EXERCISE MATERIALS -
__________

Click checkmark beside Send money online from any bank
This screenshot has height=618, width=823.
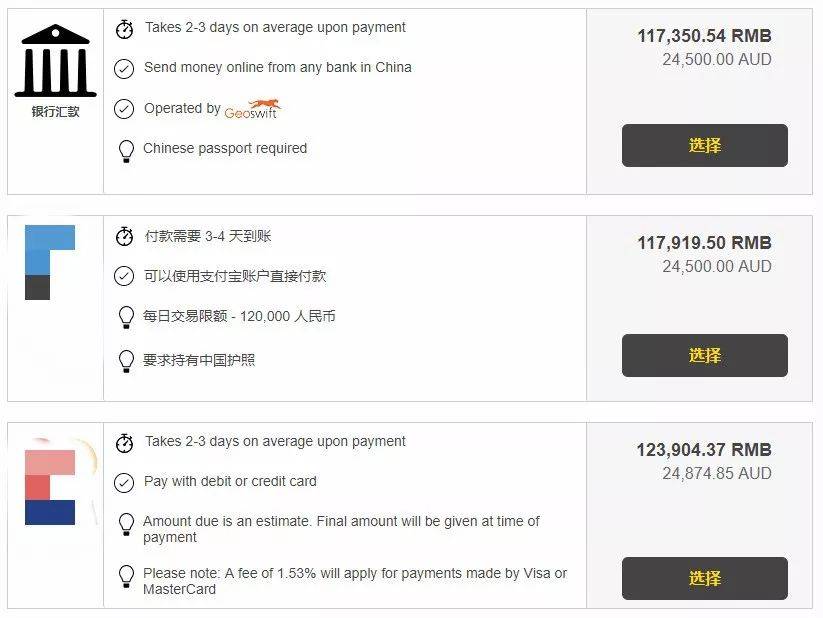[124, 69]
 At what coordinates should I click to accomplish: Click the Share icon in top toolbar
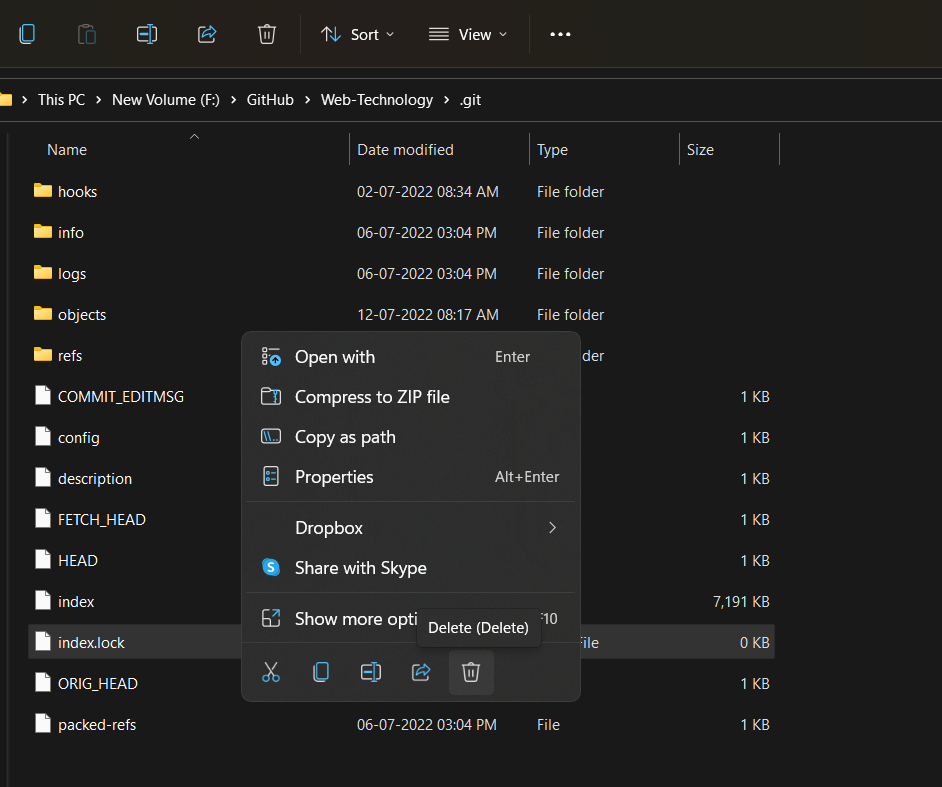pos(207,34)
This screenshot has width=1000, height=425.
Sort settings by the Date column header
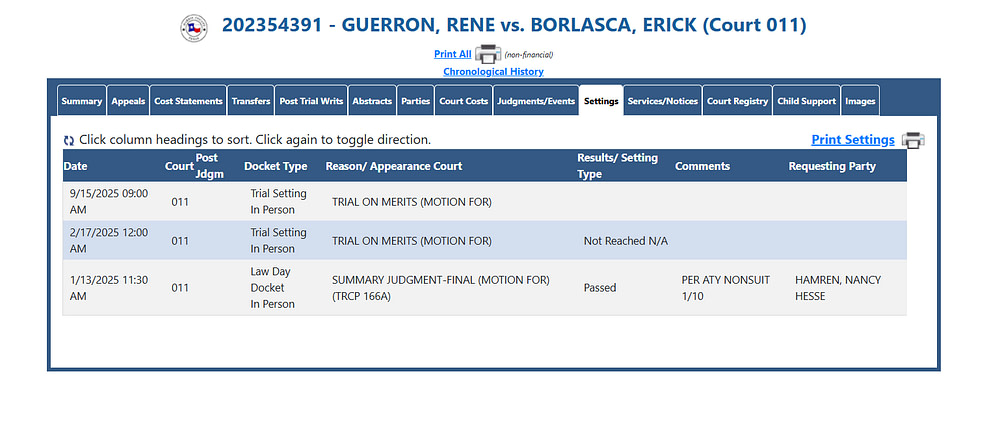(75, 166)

__________

The material above is to be output exactly, with each picture left out.

Click checkmark beside Send money online from any bank
This screenshot has height=618, width=823.
[124, 69]
 At what coordinates should I click to accomplish: Click the Share icon in top toolbar
pos(207,34)
This screenshot has width=1000, height=425.
Sort settings by the Date column header
(75, 166)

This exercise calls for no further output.